The color complement isn't all that different than those of many other printers on the market (although blue is a bit unusual as a gamut-expansion color), but the three shades of black/grey really set it apart. We've seen third-party quadtone inksets for fine-art black and white printing, and at least one other manufacturer has produced a printer with a "light black," but this is the first time a major player has come out with a printer with this strong a focus on fine-art black and white printing.
The problem with printing black and white photos on conventional inkjets is that their use of colors to build up the shades of grey generally results in greys that aren't perfecctly neutral color-wise, and (worse), that change in hue as you move across the tonal range.
The new HP 8750 solves this problem by using three shades of grey to get very smooth gradations in black and white prints, while maintaining essentially perfect color neutrality across its full tonal range.

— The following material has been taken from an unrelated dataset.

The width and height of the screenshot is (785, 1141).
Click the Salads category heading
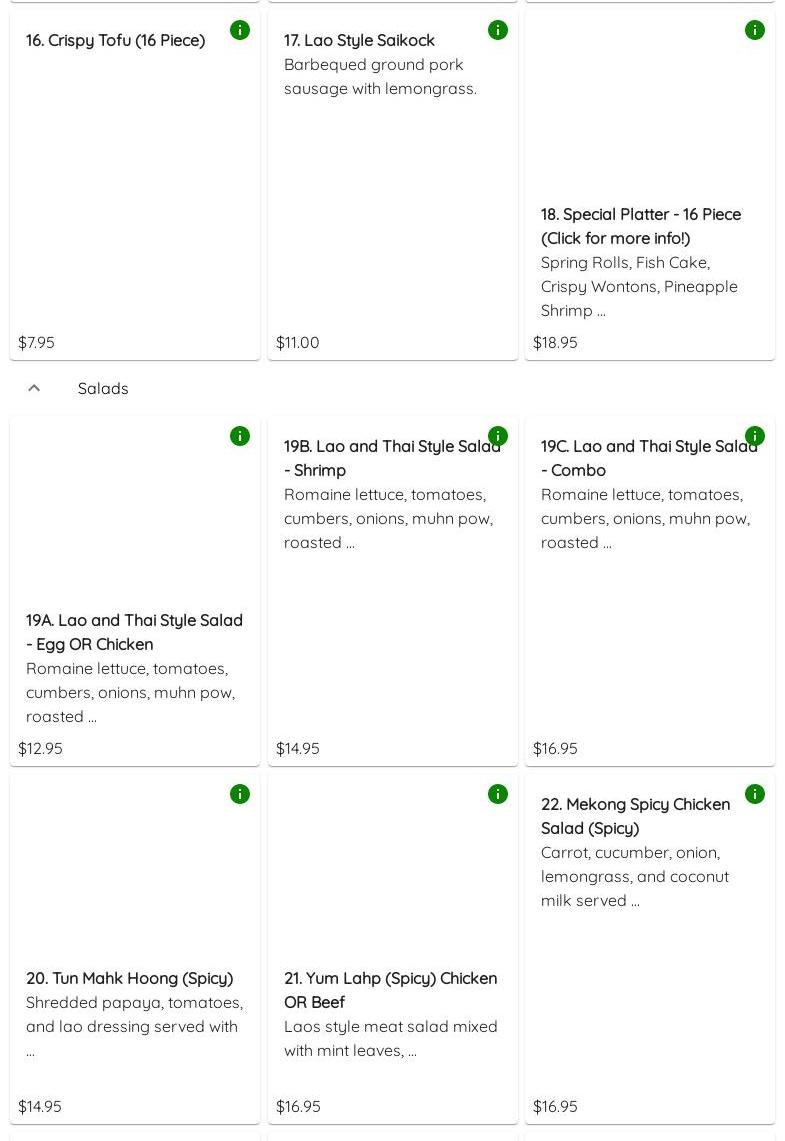[x=103, y=388]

The new printer not only produces great-looking prints, but boasts exceptional print life: 100 years in a frame, under normal residential lighting, or 200 years in archival storage conditions, as projected by Wilhelm Research. (HP booth personnel told me that the print life is slightly longer for black and white prints than color ones, but that "it's only a matter of a few years," so they're just using the 100/200 year figures for both.)
The HP 8750 is a very interesting new entry at the high end of the desktop inkjet market, the strongest offering to date from a major manufacturer for fine-art black and white printing, while at the same time ceding nothing on the color front.
The new HP 8750 is scheduled to appear in the US in April 2005, at an estimated street price of $499.